GUYTON, Ga. (WSAV) — An Effingham County preteen has conquered COVID-19 amid her second battle with a rare form of cancer.
“If I beat COVID-19, then I can beat cancer,” 11-year-old Nevaeh Williams told WSAV NOW. “I can beat anything that comes my way.”
Nevaeh, who was first diagnosed with a desmoplastic small round cell tumor at 8 years old, caught the virus late last month.
Her family updated followers about the unwelcome news via her Facebook page, Nevaeh’s Victory Against Cancer, on Dec. 30.
Nevaeh’s mother, Alana Simmons-Williams, says doctors in Atlanta realized something was wrong during a routine CT scan.
“They noticed that it looked like she had COVID-19, they could see it in her chest,” Simmons-Williams said.
“They said that it kind of looked like glass, so they sent her back up to the clinic where she normally sees her doctor to have a COVID-19 test, and sure enough, she tested positive,” she said, adding that watching her daughter deal with the virus on top of a cancer relapse was her worst fear.
Of the seven people living in the Williams household, five of them, including Nevaeh and her parents, exhibited symptoms.
“I had shortness of breath, a little loss of taste, I could still smell, I just didn’t feel like myself after I knew that I was positive,” said Nevaeh, who has been documenting her second fight with cancer via her YouTube page.
The COVID-19 diagnosis meant that Nevaeh’s scans have been put on hold, potentially for several months.
“As of today, we still don’t know if her body’s responding to treatment or not, that’s still up in the air,” Simmons-Williams said.
The illness also delayed two of Nevaeh’s cancer treatments, which she resumed last Thursday.
“She is doing the chemo treatment at home,” her mother said. “She does one day at the hospital and the rest at home, so we’re currently in the middle of cycle six right now.”
Nevaeh says even after she beat COVID-19, which her family announced on Facebook last week, helping her ill parents and caring for her siblings proved challenging.
“It was pretty rough because after I tested negative, my parents were still positive, and I had to talk to them through the door,” Nevaeh said.
“I had to cook dinner for my siblings — I love cooking, so I didn’t have a problem with that — but it was hard trying to make sure my parents were okay while trying to keep my siblings and myself safe,” she said.
Everyone in Nevaeh’s home is now doing much better and has since tested negative.
While the brave child has since defeated the virus, her mom says the illness has taken a noticeable toll as she resumes her cancer treatments.
“We definitely can tell that her body went through a lot with that COVID-19,” Simmons-Williams said.

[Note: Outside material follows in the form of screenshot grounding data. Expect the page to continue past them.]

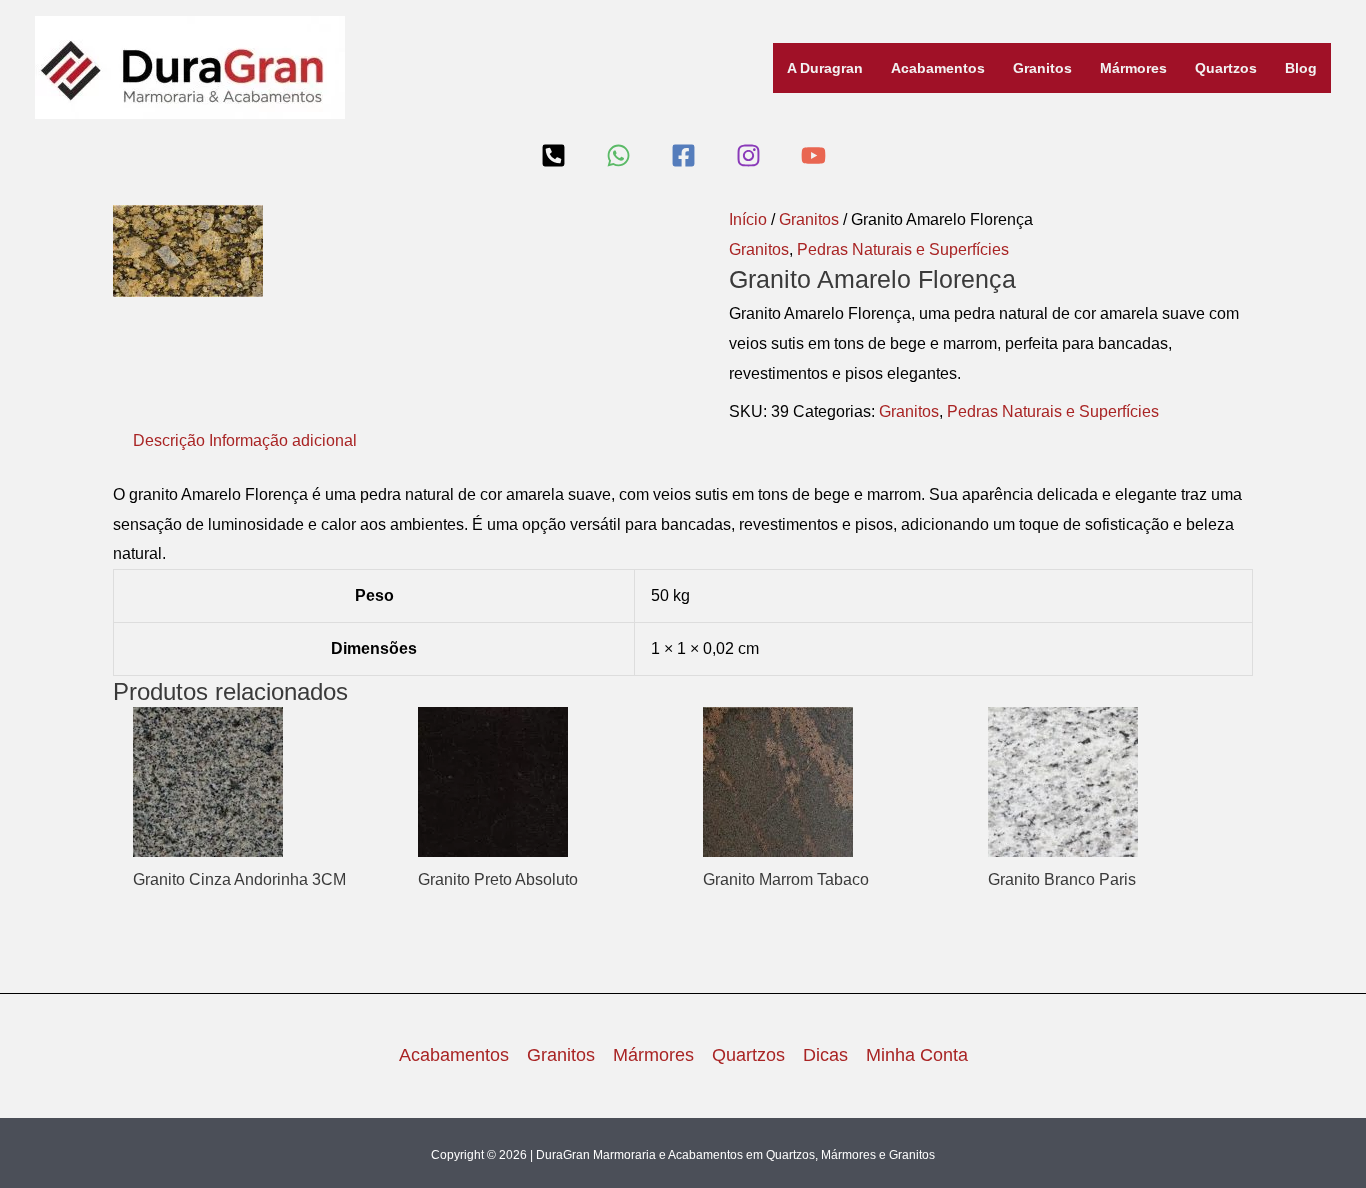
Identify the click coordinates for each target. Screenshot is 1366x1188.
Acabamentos (938, 68)
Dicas (825, 1055)
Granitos (1042, 68)
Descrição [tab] (169, 440)
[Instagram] (748, 155)
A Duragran (825, 68)
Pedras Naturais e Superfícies (903, 249)
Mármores (1133, 68)
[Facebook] (683, 155)
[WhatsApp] (618, 155)
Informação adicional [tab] (283, 440)
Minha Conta (917, 1055)
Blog (1301, 68)
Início (748, 219)
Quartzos (1226, 68)
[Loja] (553, 155)
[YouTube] (813, 155)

“This time after treatment, she was like, her body was hurting, she had some joint pain and she’s tired,” she said.
Still, Nevaeh continues to push through her fight with cancer following a relapse in August of 2020.
Nevaeh’s life update
Since WSAV News 3 last spoke with Nevaeh about her cancer journey, she’s celebrated a few positive life updates.

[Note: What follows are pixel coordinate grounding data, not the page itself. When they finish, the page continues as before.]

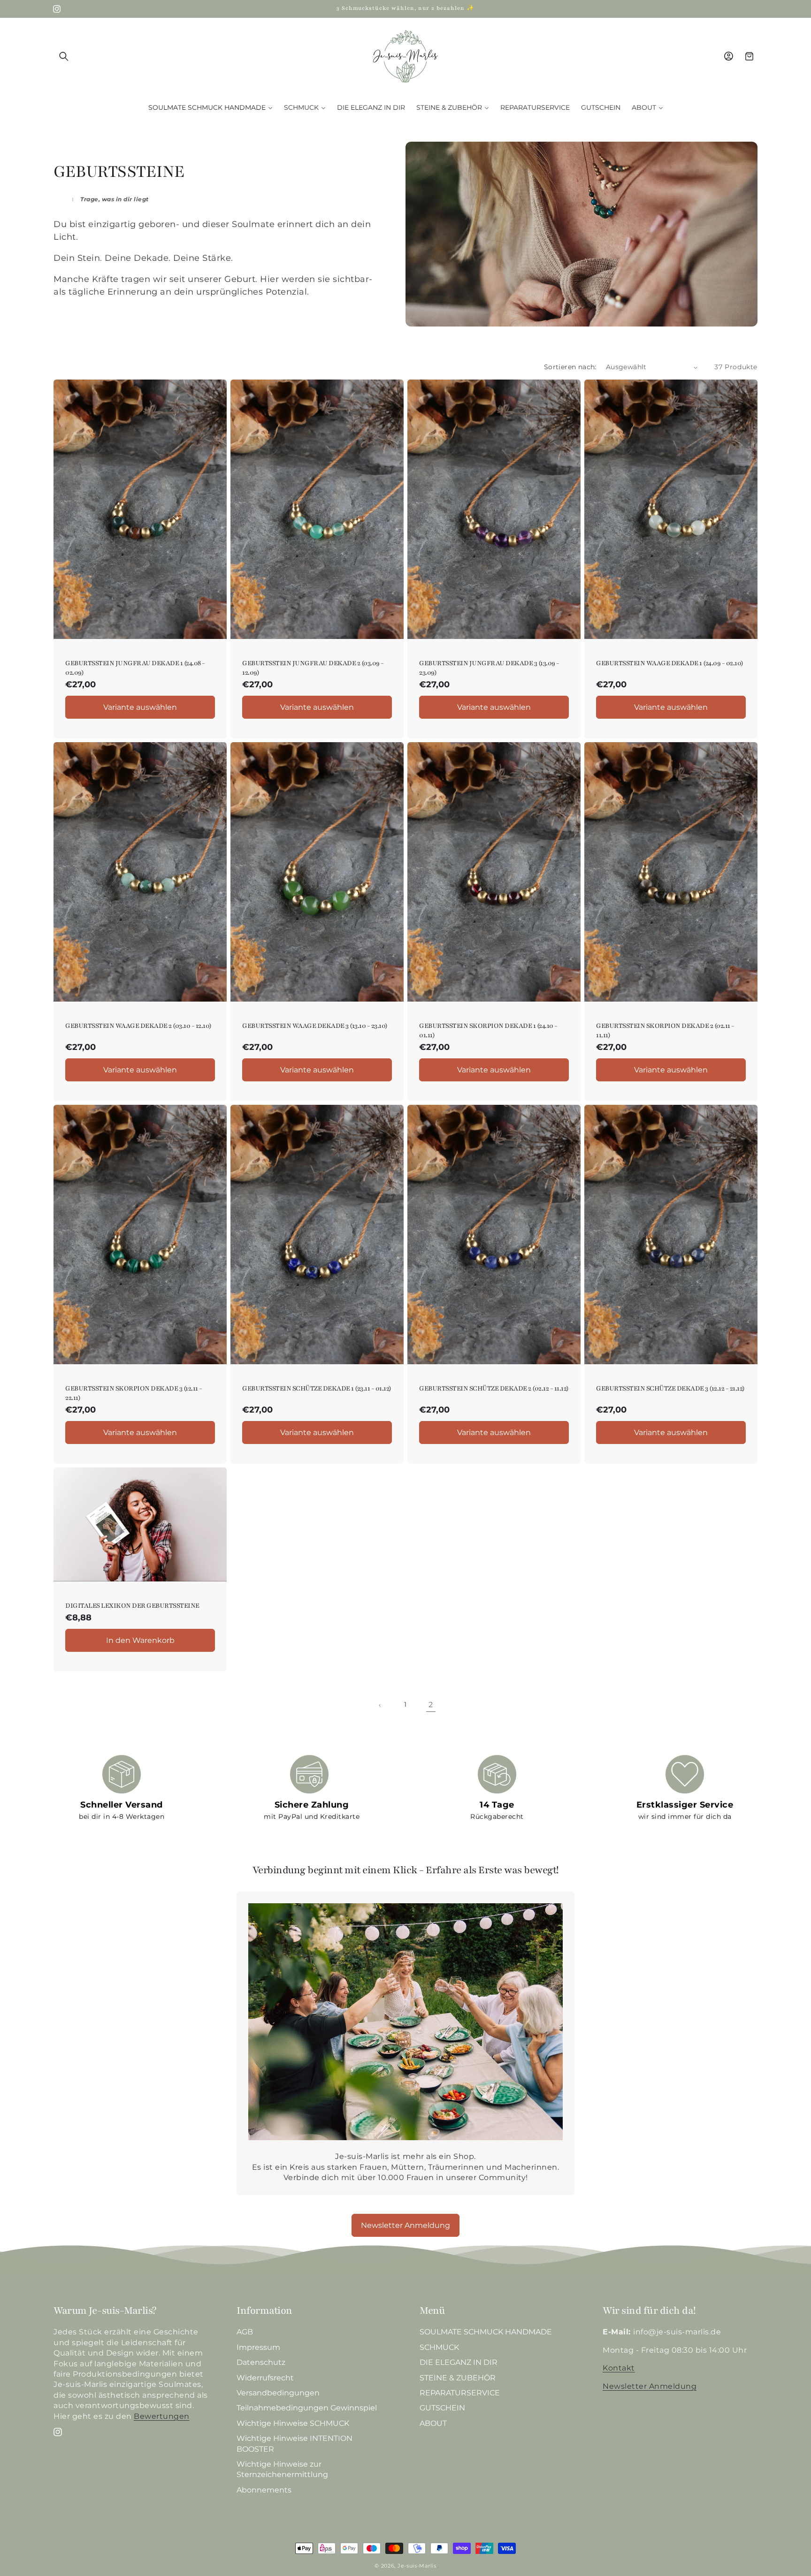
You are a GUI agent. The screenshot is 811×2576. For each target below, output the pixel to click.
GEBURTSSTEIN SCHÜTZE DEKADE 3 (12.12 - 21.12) (670, 1388)
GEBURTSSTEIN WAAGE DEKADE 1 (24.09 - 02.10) (669, 663)
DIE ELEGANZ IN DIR (458, 2362)
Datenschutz (261, 2362)
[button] (64, 56)
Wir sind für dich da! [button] (649, 2311)
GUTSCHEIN (442, 2408)
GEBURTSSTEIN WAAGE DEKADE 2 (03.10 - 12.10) (138, 1026)
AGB (245, 2332)
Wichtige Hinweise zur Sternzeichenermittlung (282, 2469)
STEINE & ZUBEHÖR (458, 2377)
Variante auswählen (140, 707)
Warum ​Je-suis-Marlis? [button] (105, 2311)
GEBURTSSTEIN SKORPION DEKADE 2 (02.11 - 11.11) (665, 1031)
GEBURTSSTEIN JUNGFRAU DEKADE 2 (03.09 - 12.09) (313, 668)
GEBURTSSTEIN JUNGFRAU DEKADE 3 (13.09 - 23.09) (489, 668)
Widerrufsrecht (265, 2377)
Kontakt (619, 2368)
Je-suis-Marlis (417, 2565)
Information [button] (264, 2311)
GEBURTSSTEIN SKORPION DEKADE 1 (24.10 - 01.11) (488, 1031)
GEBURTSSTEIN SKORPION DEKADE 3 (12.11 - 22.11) (133, 1393)
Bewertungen (162, 2416)
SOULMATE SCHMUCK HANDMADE (486, 2332)
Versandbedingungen (278, 2392)
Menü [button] (432, 2311)
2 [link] (430, 1705)
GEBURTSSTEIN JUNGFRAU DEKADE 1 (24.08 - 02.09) (135, 668)
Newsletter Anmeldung (405, 2225)
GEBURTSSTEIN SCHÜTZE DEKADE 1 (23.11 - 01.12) (316, 1388)
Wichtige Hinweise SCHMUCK (293, 2423)
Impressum (258, 2347)
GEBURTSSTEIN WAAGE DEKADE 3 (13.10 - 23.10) (315, 1026)
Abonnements (264, 2489)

Most notably, she completed her final radiation treatment in November. She’s reached her lifetime maximum limit of radiation treatment, so she’ll never have to undergo it again.
“The radiation was really rough. I was tired, I could barely walk with myself, I couldn’t get myself dressed, I couldn’t get up,” she recalled, adding, “My mom had to help me really do everything.”
Nevaeh says reaching the milestone feels like a load off of her chest — literally.
A painful side effect of the treatment was the burns it left on the child’s chest. It also impacted Nevaeh’s eating.
“When I swallowed, it kind of felt like my food got stuck for like, maybe three minutes every time I tried to eat food,” she said. “My chest was really itchy and I just couldn’t eat anything because it was so painful to even swallow.”
Her mom says she’s relieved Nevaeh is finished with radiation treatment, which her daughter’s body seemed to have a tougher time handling than chemotherapy.
“We were happy to get through that because we had to stay in Atlanta for three weeks,” Simmons-Williams said.
The Williams family welcomed more good news in December when Nevaeh and her siblings received Nova, a Goldendoodle puppy, for Christmas.
Nevaeh documented the surprise gift on her YouTube channel in a video that shows her screaming and tearing up with excitement.
The family’s goal is to train Nova to become a service animal.
“I decided to pick a puppy breed like the Goldendoodle — they’re commonly known to be loving and great service dogs — to help her get through her treatment,” Nevaeh’s mother shared, adding, “I mean, if she can beat COVID-19, she can beat cancer, she definitely can raise a puppy.”
Given all that Nevaeh’s encountered in her 11 years, she wants to encourage other children who are facing similar cancer battles. She says she hopes documenting her fight on YouTube will help inspire them.
For other children bravely battling cancer, Nevaeh says, “Your current situation is not your destination, and you can get through this.”